### Page excerpt
>>

Reconfigure API timeouts #617

ValentaTomas · 2025-05-05T22:51:29Z

The read header timeout lower than the backend timeout and the idle timeout lower than the LB idle timeout can be causing connection problems.

jakubno · 2025-05-06T08:16:43Z

packages/cluster/network/main.tf

-  url_map = google_compute_url_map.orch_map.self_link
+  name                        = "${var.prefix}https-proxy"
+  url_map                     = google_compute_url_map.orch_map.self_link
+  http_keep_alive_timeout_sec = 540


do we need to change this? can this be changed without any disruption?

Based on this the LB client facing part has a default timeout of 610s (that can be configured), but the backend has reconfigurable timeout of 600s. I don't know why these are the defaults, because of the issue this can cause:
The reason to set the timeout this way (rising going upstream) are here.
This applies to both API and sandbox traffic.

<<

### Supplied material
>>

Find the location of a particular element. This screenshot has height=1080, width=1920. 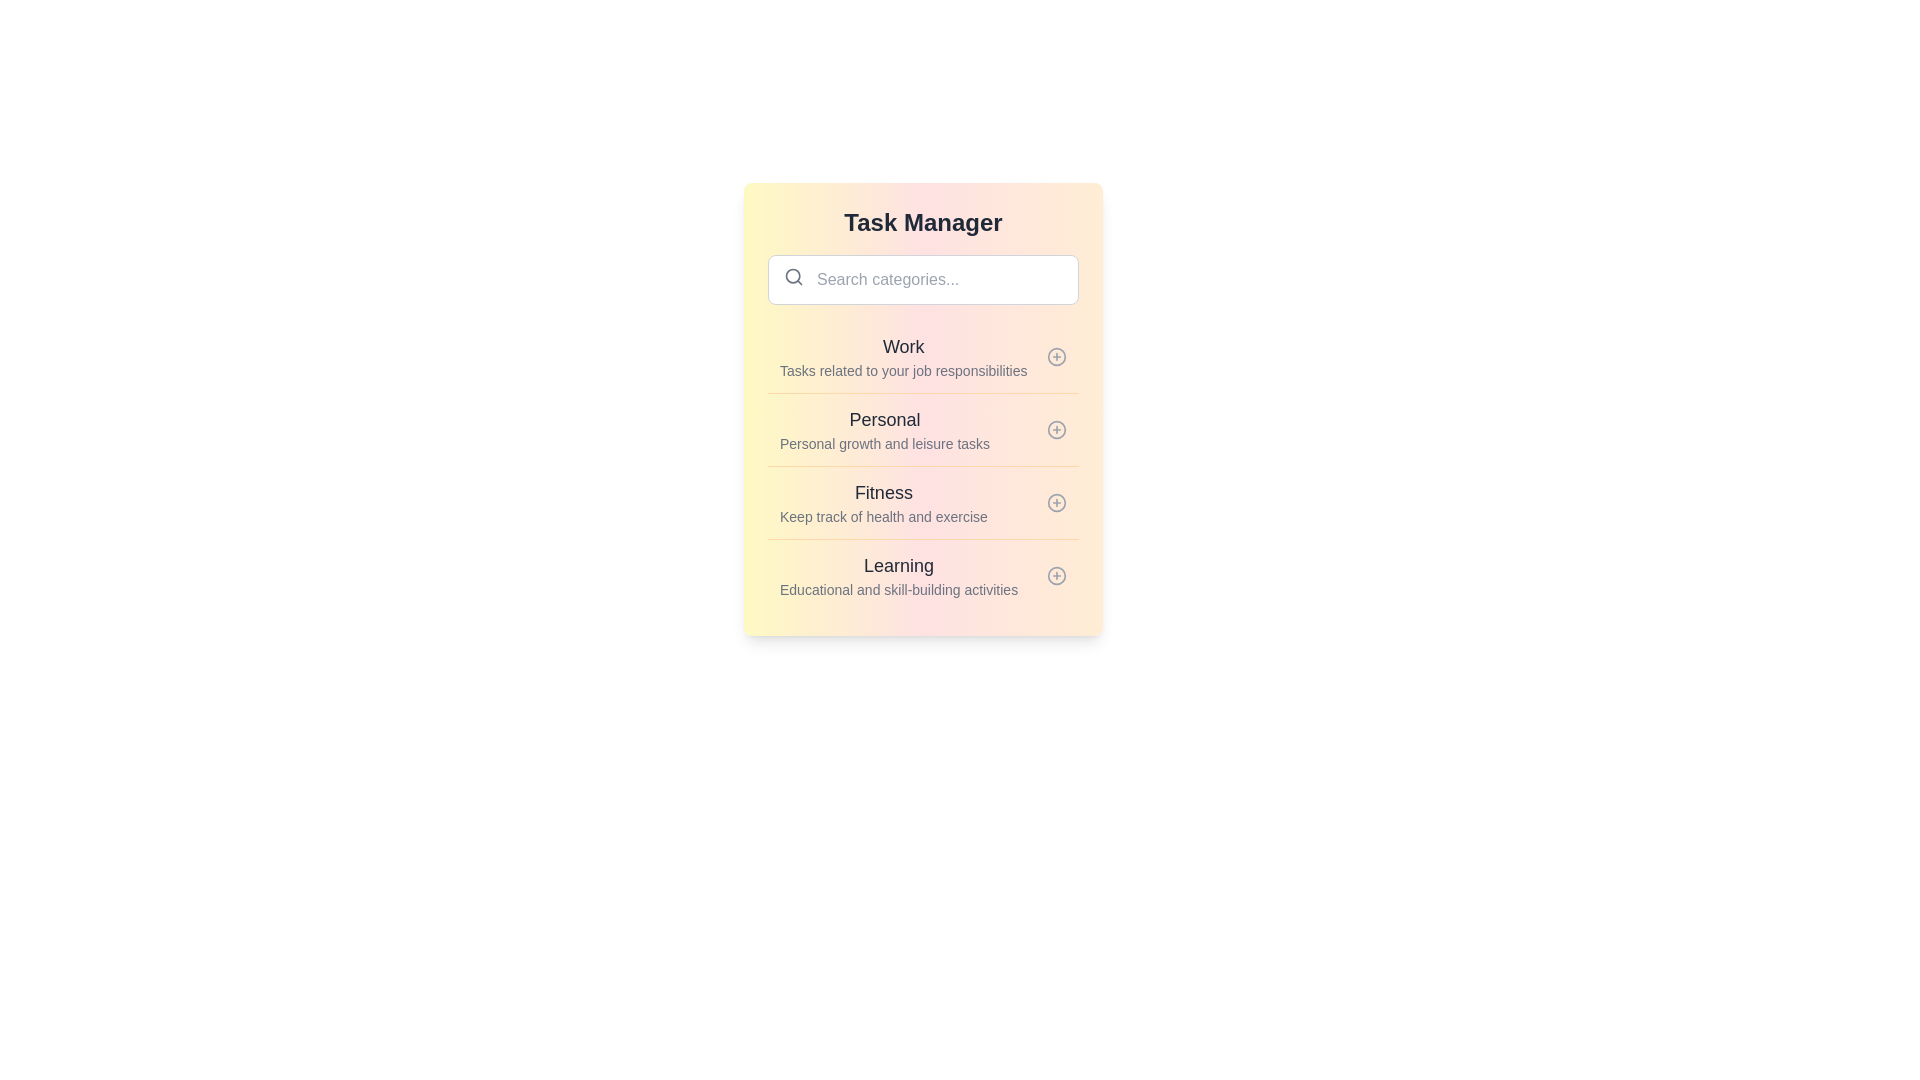

the second list item containing the category title and description is located at coordinates (922, 408).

<<

### To do
1 - Decide whether each statement agrees with the timeout thread: (a) the load balancer's client-facing part has a default timeout of 610 seconds; (b) the timeout concern applies only to API traffic; (c) the proposed change sets the HTTP keep-alive timeout to 600 seconds. For each, answer yes or no and quote the deciding words.
2 - Return the passage of the timeout thread starting with "packages/cluster/network/main.tf" and going on through "and sandbox traffic.", copied word for word.
The lines above come from a separate source and have no connection to the timeout thread.

### Solution set
1 -
(a) Yes: "the LB client facing part has a default timeout of 610s (that can be configured)"
(b) No: "This applies to both API and sandbox traffic."
(c) No: "http_keep_alive_timeout_sec = 540"

2 -
packages/cluster/network/main.tf

-  url_map = google_compute_url_map.orch_map.self_link
+  name                        = "${var.prefix}https-proxy"
+  url_map                     = google_compute_url_map.orch_map.self_link
+  http_keep_alive_timeout_sec = 540


do we need to change this? can this be changed without any disruption?

Based on this the LB client facing part has a default timeout of 610s (that can be configured), but the backend has reconfigurable timeout of 600s. I don't know why these are the defaults, because of the issue this can cause:
The reason to set the timeout this way (rising going upstream) are here.
This applies to both API and sandbox traffic.